Stored records:
- Opening Delimiter -

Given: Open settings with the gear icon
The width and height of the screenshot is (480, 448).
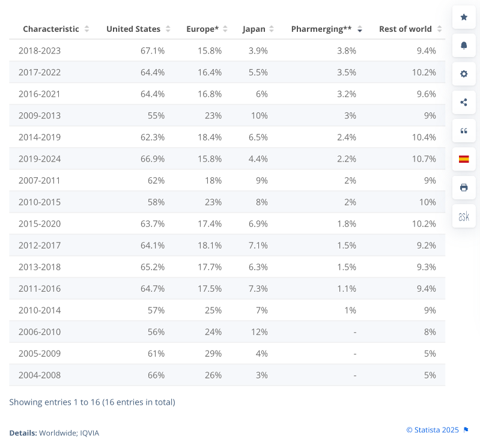Looking at the screenshot, I should click(x=464, y=74).
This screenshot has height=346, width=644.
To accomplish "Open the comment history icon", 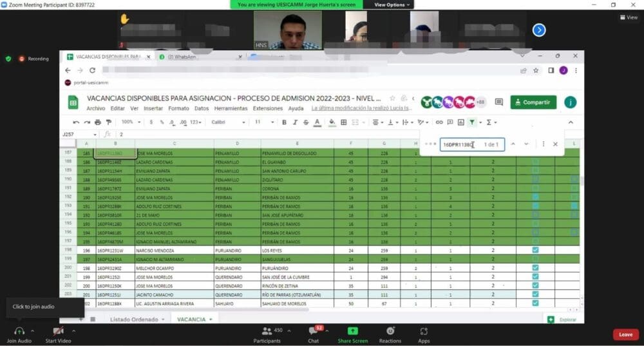I will tap(499, 102).
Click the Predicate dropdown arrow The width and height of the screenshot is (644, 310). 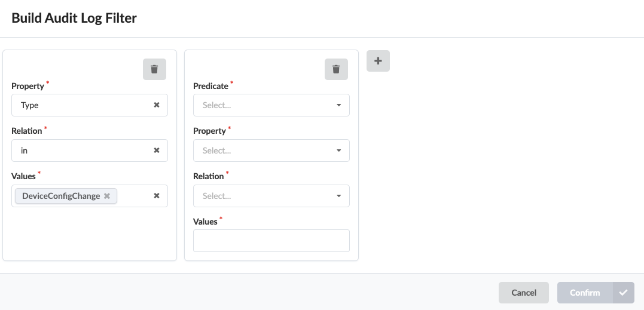click(339, 105)
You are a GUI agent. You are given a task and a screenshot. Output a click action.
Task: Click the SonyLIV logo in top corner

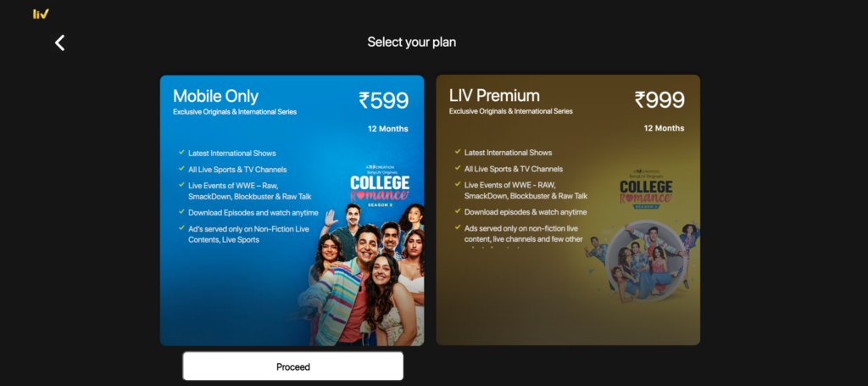coord(41,14)
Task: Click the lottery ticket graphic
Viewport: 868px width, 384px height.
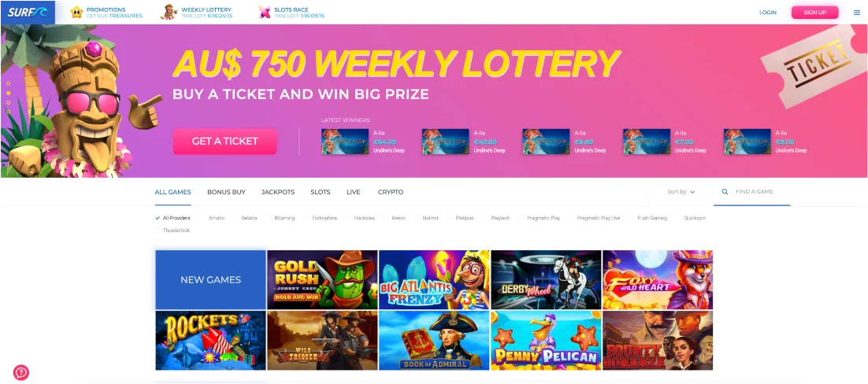Action: click(812, 66)
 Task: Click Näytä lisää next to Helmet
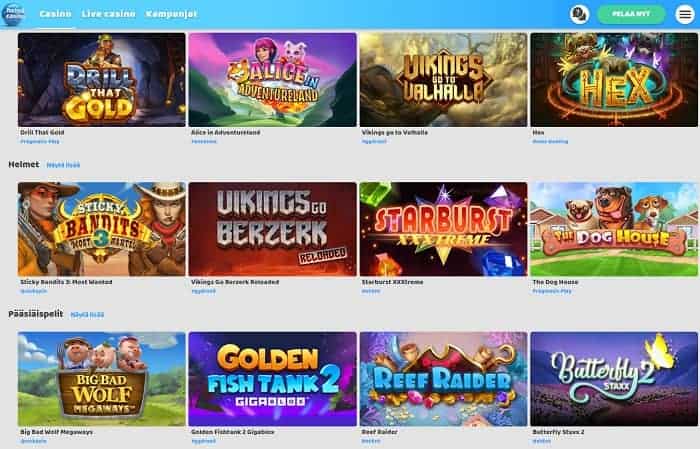pyautogui.click(x=63, y=165)
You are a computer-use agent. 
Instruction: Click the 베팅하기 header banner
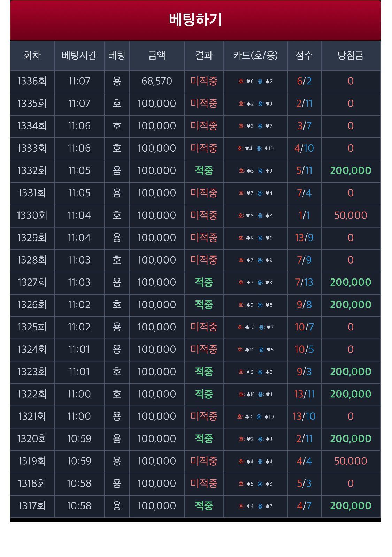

- Closing Delimiter -

Could you find every line in the records above that contains the word "agent" and copy it?

### Answer to this task:
You are a GUI agent. You are given a task and a screenshot. Output a click action.
You are a computer-use agent. 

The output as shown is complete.